The driveways and barns and garages, the stairways and trees of the Whitney estate at West Chop have, for the past several years, been the scene of a new type of activity. A special project has been underway under the direction of Miss Kathleen Hinni of the Summer School of Creative Arts, and young people have been learning to grow through the arts.

Founded with the idea that, among other things, children develop more rapid socially if they create, and create together, the Hinni School lays emphasis upon drama, modern dance, music, and ballet in daily classes under the direction of specialized instructors.

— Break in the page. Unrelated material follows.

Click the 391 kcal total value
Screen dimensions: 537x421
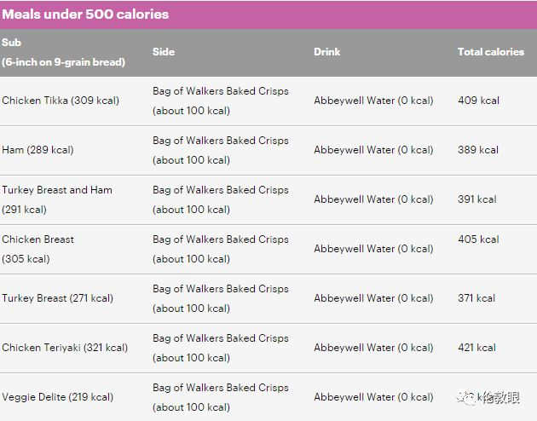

Visited on Tuesday, the school, which was preparing to close in another two days, should have been in a state of considerable disrepair and upset. Far from it, through, students and teachers alike were eagerly taking part in their activities.

A Bevy of Industry

One group was engaged in modern dance in the barn, another was working on drawings inspired by two lines that they had been given, and a third listened to the life of Schubert and then to a series of records by him. Seated peacefully on the floor, music students seemed completely enthralled by the pieces to which they were listening. Every once in awhile one would begin practicing a dance movement of beating out rhythms with a hand or a leg.

The comment was made once that “We did that dance,” and queries were directed to the teacher as to further events in the life of the composer. The music reached a certain intensity and a child looked up eagerly. “Now he’s got black hair and glasses and can play the piano.”

But then the activity was interrupted. A group of leotard clad dancers appeared in the doorway and the first music class was disbanded. Several of its members were noted in the yard later, busily engaged in a game of kick the can with their swimming instructors.

Art students who, this year, “are all out for African motifs,” according to their teacher, were in the process of deciding what names to call their creations. One child seemed distressed by the fact that her bird, a duck she thought that it probably was, was going to be called simply A Duck. She felt that it should have a more original name, particularly if, as some of her classmates suggested, “it was part chicken anyway”.

Because the inter-relationship of the arts is stressed at Miss Hinni’s, many children’s projects show signs of the work that they have been doing in other areas. The Devil and the Deep Blue Sea, a painting of Satan riding through waves, had lines that had obviously been inspired by dance movements.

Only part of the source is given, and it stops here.